[Dataset — start]
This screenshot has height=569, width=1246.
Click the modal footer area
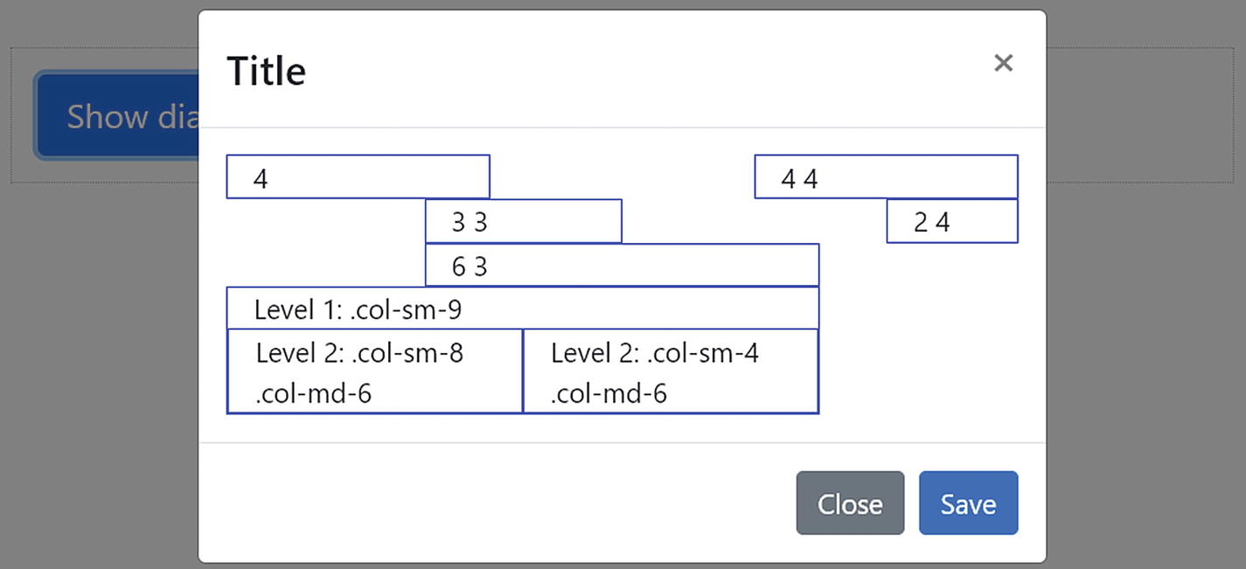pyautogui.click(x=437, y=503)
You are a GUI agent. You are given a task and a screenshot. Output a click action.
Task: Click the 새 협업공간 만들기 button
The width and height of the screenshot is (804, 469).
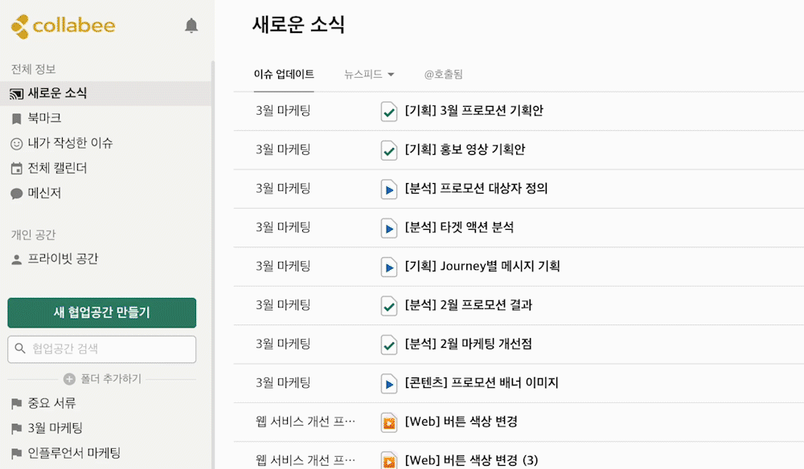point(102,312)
[Dataset — finish]
[Dataset — start]
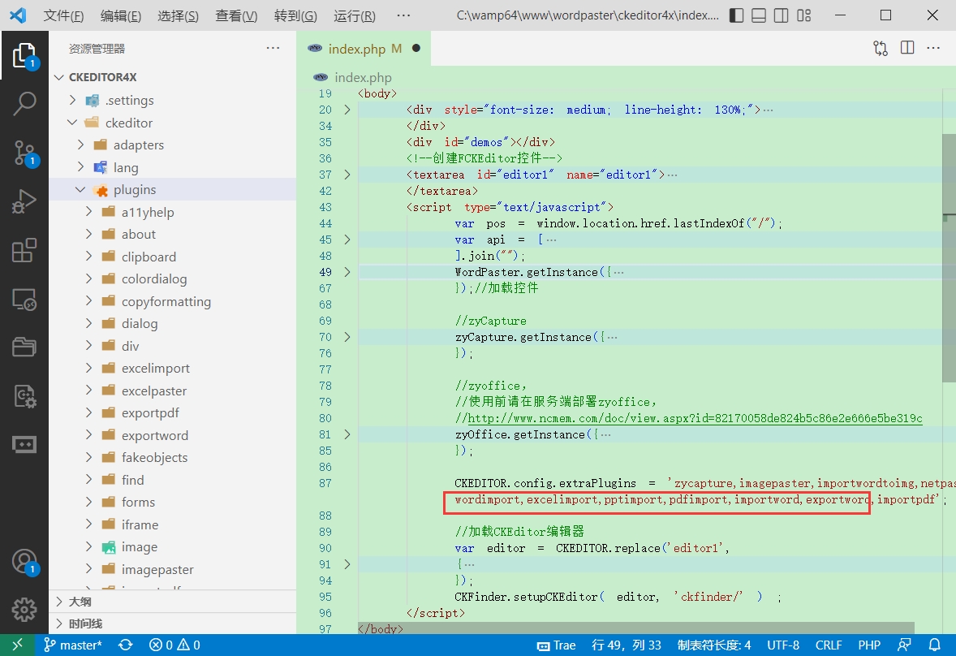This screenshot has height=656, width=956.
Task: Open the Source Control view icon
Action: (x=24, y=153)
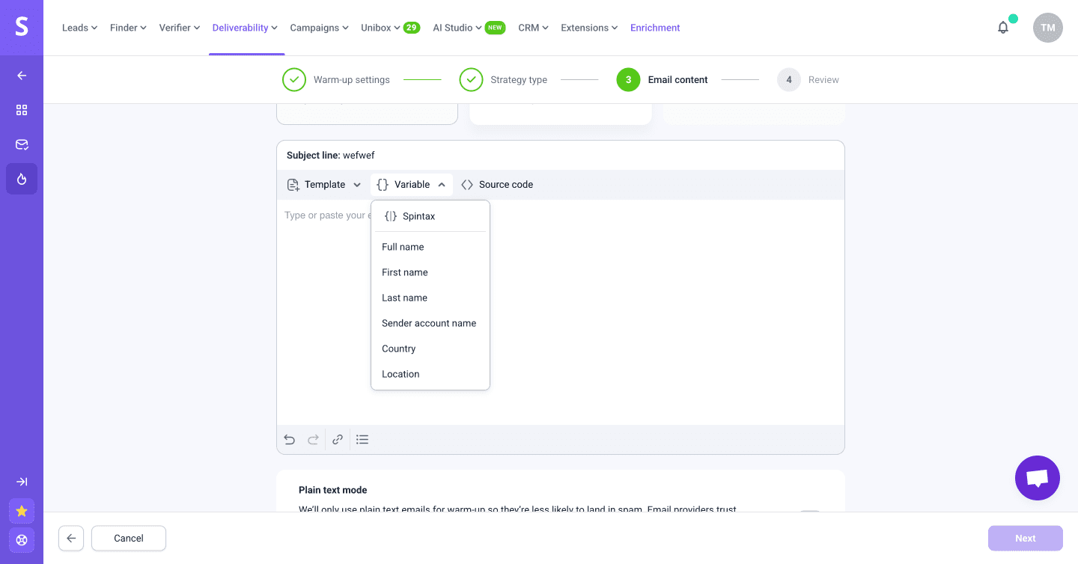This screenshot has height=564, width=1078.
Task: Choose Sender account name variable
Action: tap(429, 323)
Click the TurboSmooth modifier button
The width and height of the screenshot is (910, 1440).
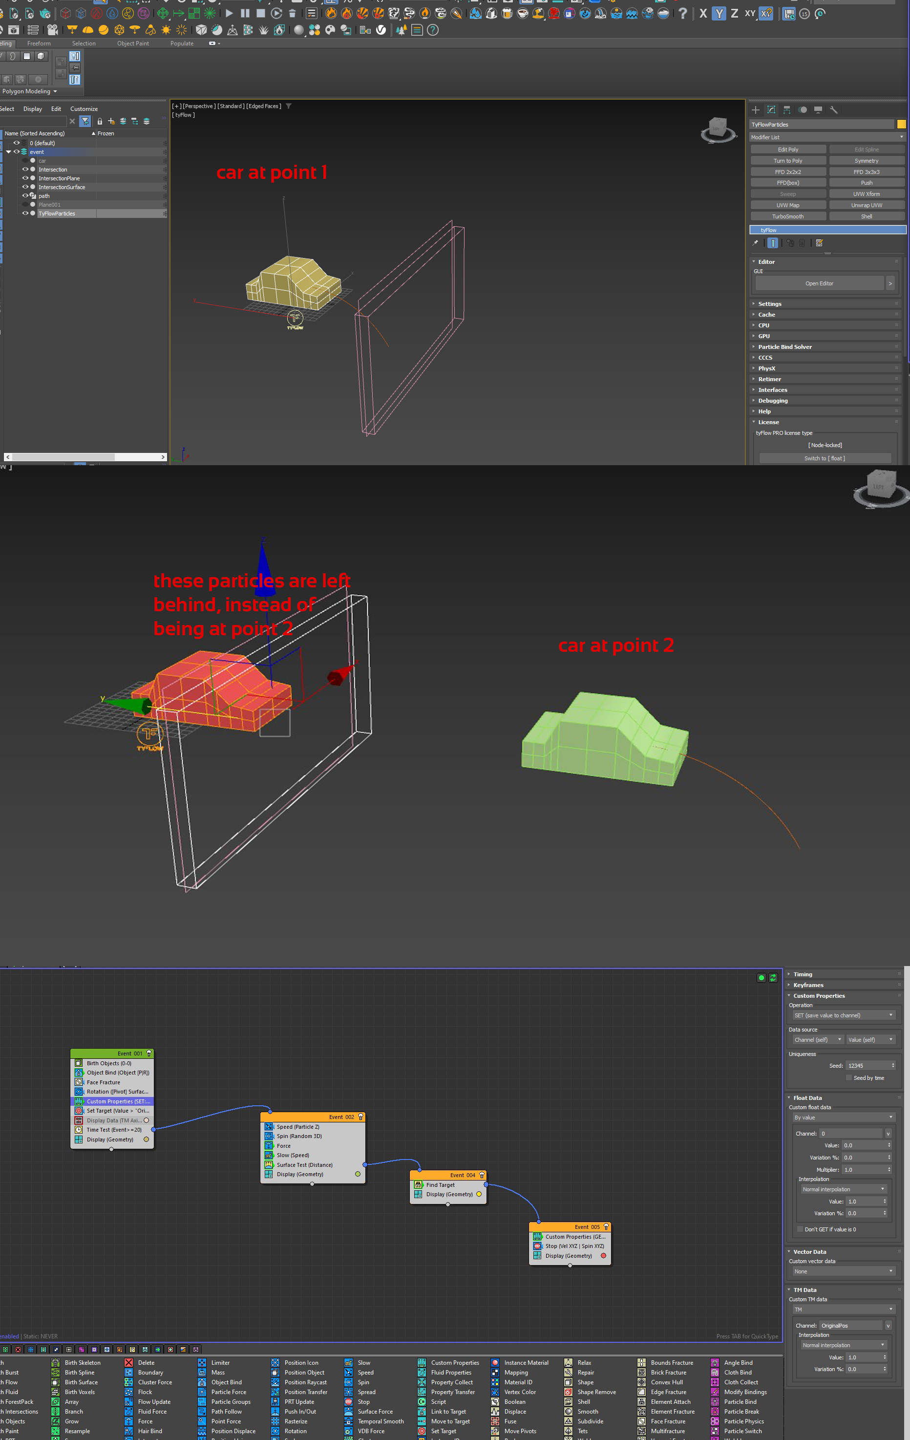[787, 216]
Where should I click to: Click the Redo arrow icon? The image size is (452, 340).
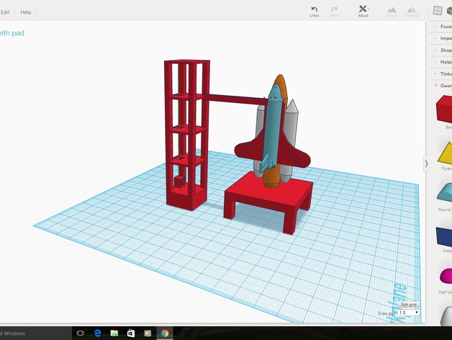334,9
[Dataset — finish]
[Dataset — start]
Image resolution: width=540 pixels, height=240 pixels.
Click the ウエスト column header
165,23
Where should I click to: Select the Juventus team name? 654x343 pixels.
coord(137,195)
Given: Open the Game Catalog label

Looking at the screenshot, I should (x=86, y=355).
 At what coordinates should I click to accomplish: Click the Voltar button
[Dataset — finish]
◆ Work item
Using the entries above, repeat only the lines from the one containing "Where should I click to: Select" through the one containing "At what coordinates", end lines included.

◆ Output of the exercise
Where should I click to: Select the Juventus team name? 654x343 pixels.
coord(137,195)
Given: Open the Game Catalog label

Looking at the screenshot, I should (x=86, y=355).
 At what coordinates should I click to accomplish: Click the Voltar button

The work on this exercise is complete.